В 1940-е годы, поди, люди не могли дождаться лендлиза из Америки. Как все радовались общей договоренности, ждали, как манны небесной, лендлизовских самолетов, которые американские летчики сажали на аэродром, отдавали честь нашим летчикам, разворачивались и улетали. В них садились русские летчики и гнали на западный фронт бить немецких оккупантов, желающих быть в экономике первыми, сделать из Англии вассала, а из России колонию.
А теперь следующее поколение двадцатилетних, после подписания мира, разделено «холодной войной» и сидит при ракетах и пусковой кнопке. И если что увидят – кнопку эту нужно будет нажать. И этого надо ждать каждую минуту и быть к этому готовым. Это Никите объяснили. А когда он сам сел за пульт и стал каждую минуту ждать, когда надо нажать на эту кнопку, то почему-то стал думать, что сейчас может быть нужно нажать, а потом стал думать – а может быть на следующей минуте нужно будет нажать, а потом, с ужасом – наверно две минуты назад надо было нажать, а он проворонил и теперь не знает, что делать – нажимать или нет?
Через три месяца таких страхов у него пошатнулось здоровье, и его положили в госпиталь.
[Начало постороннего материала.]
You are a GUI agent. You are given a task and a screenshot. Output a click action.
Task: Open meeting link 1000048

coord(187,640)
И там он лежал и думал, что он не хочет нажимать никакую кнопку, чтоб где-то там наши ракеты чего-то бомбили. А хочет пересмотреть свою жизнь и больше не быть оболтусом, не пойми зачем живущим, а заниматься большой молитвой, которой, конечно, не дадут научиться. А придется идти в университет изучать древне-русскую литературу и по древне-русским текстам самому учиться большой покаянной молитве за весь изгаженный мир.
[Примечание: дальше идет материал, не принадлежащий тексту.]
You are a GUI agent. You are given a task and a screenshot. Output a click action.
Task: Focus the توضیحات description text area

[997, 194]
Потом, когда его комиссовали, он приехал домой и встретился со своим другом. Молча выслушал его восторженную речь танкиста, служившего в Берлине, как они готовились подавлять предполагаемое выступление немцев – ишь чего захотели – из Варшавского договора выйти! А в последний момент не решились, но мы бы им всё равно дали.
Ничего не сказав, он расстался с другом и стал думать, как ему, дембелю, приличествует попасть в университет, не соревнуясь в этом с фыфорками, зубрилками, ретивыми девицами, которые ни в какие армии не ходят. И он нашел свой путь – пойти работать в материальную часть университета и заодно на заочное. Но работу надо написать такую, чтобы руководитель мог рекомендовать его в аспирантуру. Плюс найти тихую, спокойную девушку на предмет женитьбы, чтобы всякие там физиологии не отвлекали бы его, и он спокойно бы занимался наукой. Осталось только встретить её где-нибудь на улице и что-нибудь сказать. Но потом он подумал, что наверно, лучше будет дежурно поехать в этнографическую экспедицию, и там выбрать. Правда, избраннице не забыть сказать, что их брак будет иметь условие: первые пять лет, пока он учится, детей не рожать. Или вообще без детей. Там видно будет. Но пока он учится – чтоб без детей.